A collaboration between Joseph del Pesco, International Director of KADIST and PAFA’s Curator of Contemporary Art, Jodi Throckmorton, Ancient History of the Distant Future will take place in PAFA’s Historic Landmark Building. Contemporary artworks will be interspersed with PAFA’s historic collection and will point back—critically, quotationally, or inspirationally—to historical artworks, particularly those that find new relevance in the present or play temporal tricks. The artists in this exhibition consider the possibility of art to speak to history at-large, as a strange and evolving field of thought, not just art history. History can act as an allegory, addressing (directly or abstractly, depending on the work) larger social or political forces, and the very notion that history itself, however seemingly an assembly of concrete fragments, is subject to a bizarre confluence of forces, full of contradictions and fiction.
Artists in the exhibition include Lawrence Abu Hamdan, Matthew Buckingham, Cassils, Enrique Chagoya, Minerva Cuevas, Alex Da Corte, Cynthia Daignault, Mario Garcia Torres, General Idea, Mungo Thomson, Adrián Villar Rojas, and Carla Zaccagnini, Lenka Clayton and Phillip Andrew Lewis.

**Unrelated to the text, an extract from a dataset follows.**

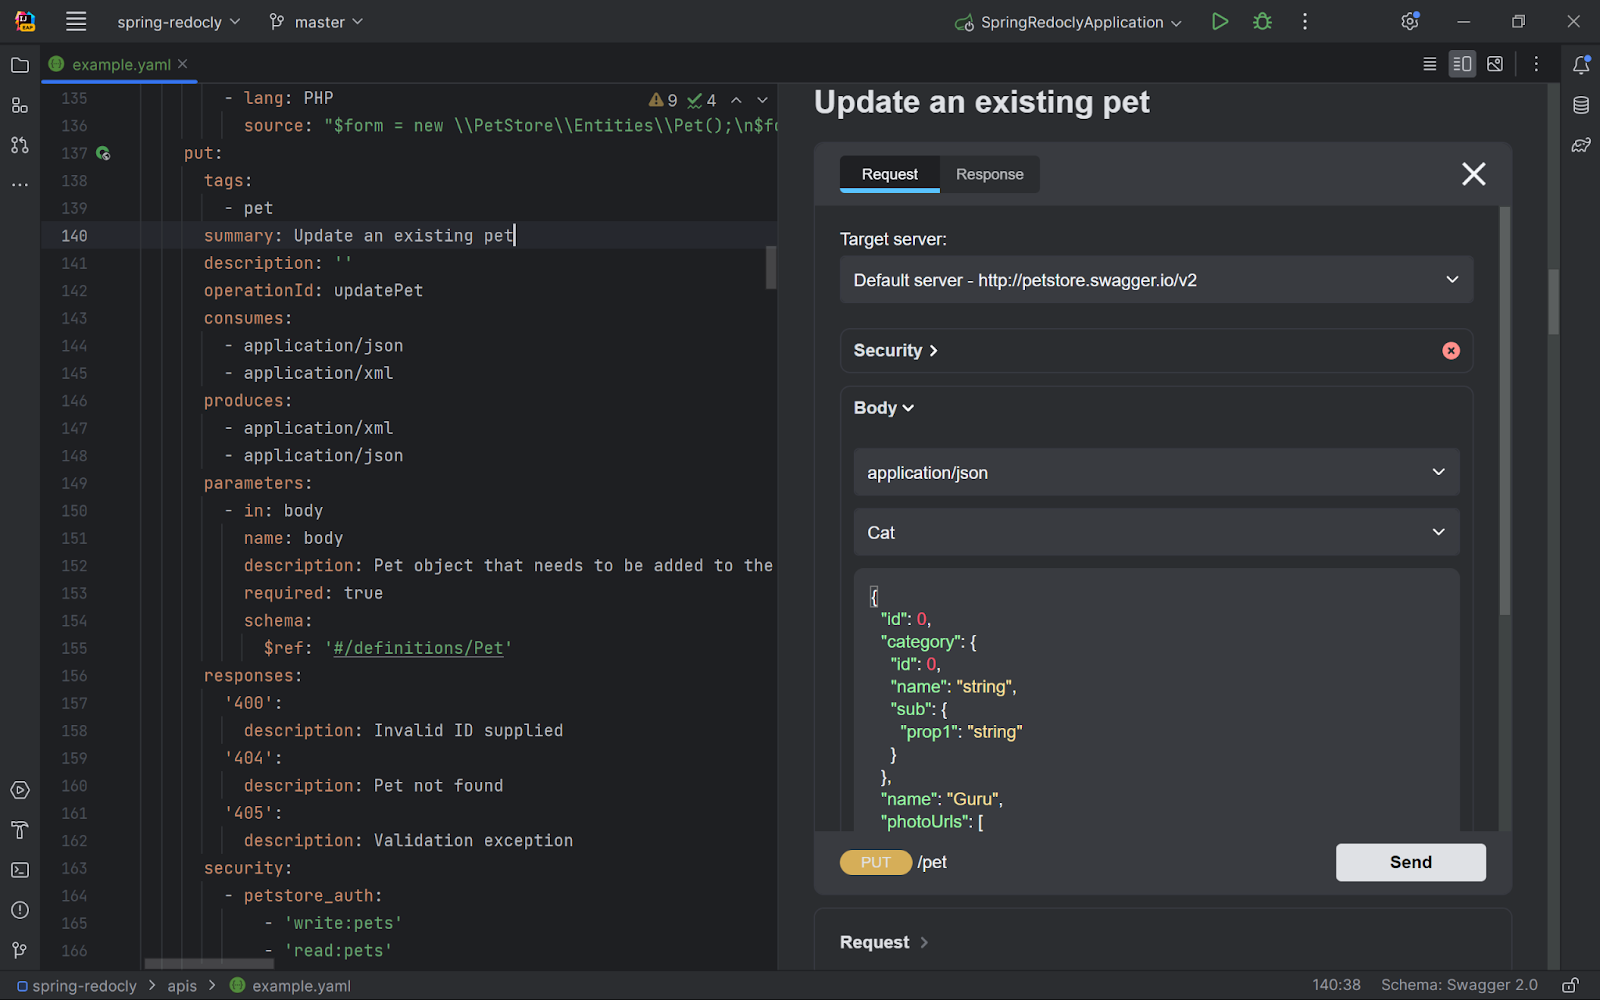Screen dimensions: 1600x1000
Task: Click the editor horizontal scrollbar
Action: [209, 964]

KADIST, a non-profit organization dedicated to exhibiting the work of artists represented in its collection, encourages this engagement and affirms contemporary art’s relevance within social discourse. Its programs develop collaborations with artists, curators, and many art organizations around the world, facilitating new connections across cultures. Local programs in KADIST’s hubs of Paris and San Francisco include exhibitions, public events, residencies, and educational initiatives. Complemented by an active online network, they aim at creating vibrant conversations about contemporary art and ideas. This is KADIST’s first collaboration in Philadelphia.